16 | Mencari Tunangan

138 39 8
                                    

"Mora masih belum pulang?"

Barata yang tengah berkonsentrasi pada laptop mau tak mau jadi melirik ke arah Mami. Suasana rumahnya malam ini sangat ramai di bagian depan. Maklum, anak-anak Bora ditambah orang tuanya plus Papi sedang bermain alioma, sejenis permainan petak umpet yang masih merupakan permainan tradisional Mandailing.

Karena itu, Barata mengungsi sejenak ke halaman belakang. Dia butuh bekerja setelah beberapa hari cuti akibat kecelakaan dan kaki keseleo. Kini dirinya sudah sehat dan harus mengejar ketertinggalan di kantor.

"Iya. Terakhir kami ketemuan di rumah sakit itu. Kalau anak-anak ketemu Mora pas Barata pulang itu. Katanya Mora mau naik busway aja, nggak mau dianter ke kafe."
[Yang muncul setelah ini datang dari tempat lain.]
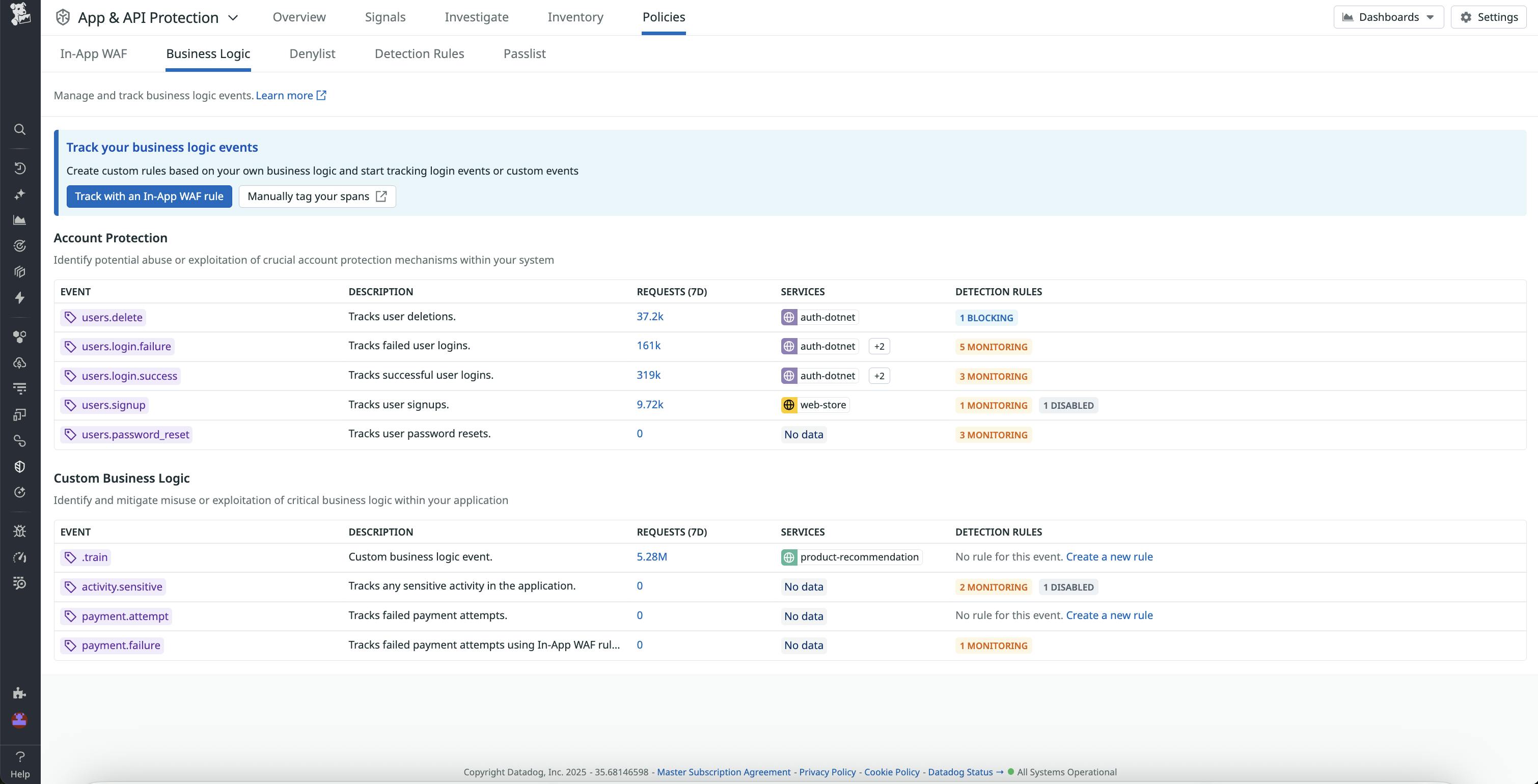Screen dimensions: 1538x784
Task: Switch to the Denylist tab
Action: (312, 53)
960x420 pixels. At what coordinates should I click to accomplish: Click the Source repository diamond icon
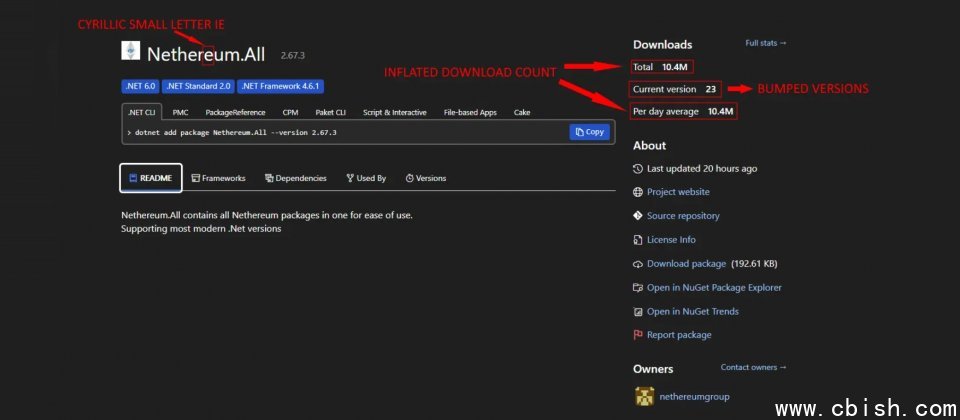638,216
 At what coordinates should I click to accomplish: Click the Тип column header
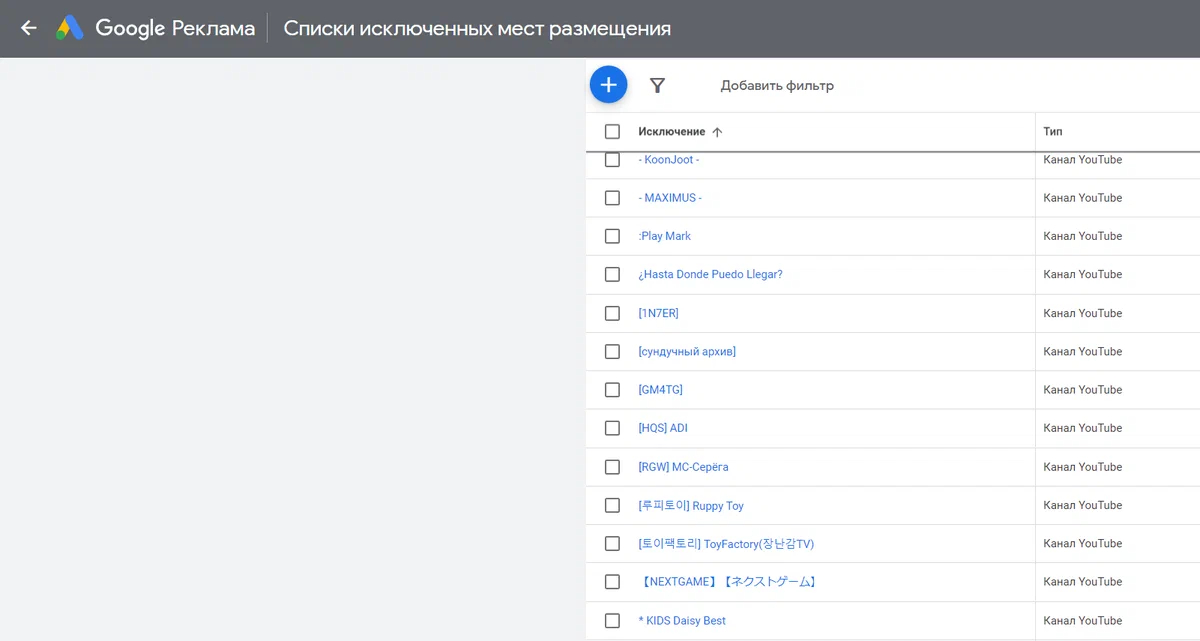pos(1052,132)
Kening Mami berkerut. "Sejak hari itu belum pulang? Aduh, padahal udah jalan tiga hari ini. Iya, Mora nggak ada pergi ke sini. Bara juga nggak ada ketemu dia. Oke. Oke. Yang tenang dulu. Kami akan bantu cari Mora."

Mami mengakhiri panggilan teleponnya. Wanita itu memang sengaja menerima telepon dari calon besannya di halaman belakang agar tidak terdistraksi keriuhan di depan.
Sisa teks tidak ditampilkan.